(Entries from a data collection)
━━━━━━━━━━━━━━━━

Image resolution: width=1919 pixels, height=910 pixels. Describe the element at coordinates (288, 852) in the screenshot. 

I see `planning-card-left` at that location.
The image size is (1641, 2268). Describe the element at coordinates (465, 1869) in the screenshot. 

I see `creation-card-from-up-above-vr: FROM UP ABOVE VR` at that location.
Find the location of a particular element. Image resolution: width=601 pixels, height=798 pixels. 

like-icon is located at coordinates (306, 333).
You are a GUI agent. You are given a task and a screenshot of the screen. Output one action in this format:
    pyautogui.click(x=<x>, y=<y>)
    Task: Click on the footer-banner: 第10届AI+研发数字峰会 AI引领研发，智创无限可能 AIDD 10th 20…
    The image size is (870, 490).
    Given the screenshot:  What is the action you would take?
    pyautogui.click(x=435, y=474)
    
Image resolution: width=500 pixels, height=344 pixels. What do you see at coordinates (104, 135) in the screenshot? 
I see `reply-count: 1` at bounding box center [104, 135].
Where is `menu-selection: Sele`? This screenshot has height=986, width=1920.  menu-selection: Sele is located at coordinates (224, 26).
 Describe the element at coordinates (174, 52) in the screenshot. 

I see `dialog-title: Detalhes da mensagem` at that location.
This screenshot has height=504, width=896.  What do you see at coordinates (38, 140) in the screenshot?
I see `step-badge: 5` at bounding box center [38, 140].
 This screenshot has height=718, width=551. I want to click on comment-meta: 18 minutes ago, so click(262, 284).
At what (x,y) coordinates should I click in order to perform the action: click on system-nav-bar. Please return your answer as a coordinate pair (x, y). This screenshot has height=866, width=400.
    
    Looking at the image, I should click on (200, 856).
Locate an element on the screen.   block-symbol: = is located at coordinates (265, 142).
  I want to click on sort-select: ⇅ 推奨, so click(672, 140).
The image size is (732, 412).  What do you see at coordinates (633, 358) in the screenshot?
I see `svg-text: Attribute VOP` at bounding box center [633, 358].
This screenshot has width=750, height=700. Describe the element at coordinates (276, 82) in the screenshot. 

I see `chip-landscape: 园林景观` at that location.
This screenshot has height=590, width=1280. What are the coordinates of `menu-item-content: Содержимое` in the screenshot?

━━━━━━━━━━━━━━━━

# What the exercise asks
Reproduce the whole listing above word for word, line by line.

# Task result
Image resolution: width=1919 pixels, height=910 pixels. Describe the element at coordinates (288, 852) in the screenshot. 

I see `planning-card-left` at that location.
The image size is (1641, 2268). Describe the element at coordinates (465, 1869) in the screenshot. 

I see `creation-card-from-up-above-vr: FROM UP ABOVE VR` at that location.
Find the location of a particular element. Image resolution: width=601 pixels, height=798 pixels. 

like-icon is located at coordinates (306, 333).
You are a GUI agent. You are given a task and a screenshot of the screen. Output one action in this format:
    pyautogui.click(x=<x>, y=<y>)
    Task: Click on the footer-banner: 第10届AI+研发数字峰会 AI引领研发，智创无限可能 AIDD 10th 20…
    The image size is (870, 490).
    Given the screenshot:  What is the action you would take?
    pyautogui.click(x=435, y=474)
    
Image resolution: width=500 pixels, height=344 pixels. What do you see at coordinates (104, 135) in the screenshot? 
I see `reply-count: 1` at bounding box center [104, 135].
Where is `menu-selection: Sele`? This screenshot has height=986, width=1920.  menu-selection: Sele is located at coordinates (224, 26).
 Describe the element at coordinates (174, 52) in the screenshot. 

I see `dialog-title: Detalhes da mensagem` at that location.
This screenshot has height=504, width=896.  What do you see at coordinates (38, 140) in the screenshot?
I see `step-badge: 5` at bounding box center [38, 140].
 This screenshot has height=718, width=551. I want to click on comment-meta: 18 minutes ago, so click(262, 284).
At what (x,y) coordinates should I click in order to perform the action: click on system-nav-bar. Please return your answer as a coordinate pair (x, y). This screenshot has height=866, width=400.
    
    Looking at the image, I should click on (200, 856).
Locate an element on the screen.   block-symbol: = is located at coordinates (265, 142).
  I want to click on sort-select: ⇅ 推奨, so click(672, 140).
The image size is (732, 412).  What do you see at coordinates (633, 358) in the screenshot?
I see `svg-text: Attribute VOP` at bounding box center [633, 358].
This screenshot has width=750, height=700. Describe the element at coordinates (276, 82) in the screenshot. 

I see `chip-landscape: 园林景观` at that location.
This screenshot has height=590, width=1280. What are the coordinates of `menu-item-content: Содержимое` in the screenshot?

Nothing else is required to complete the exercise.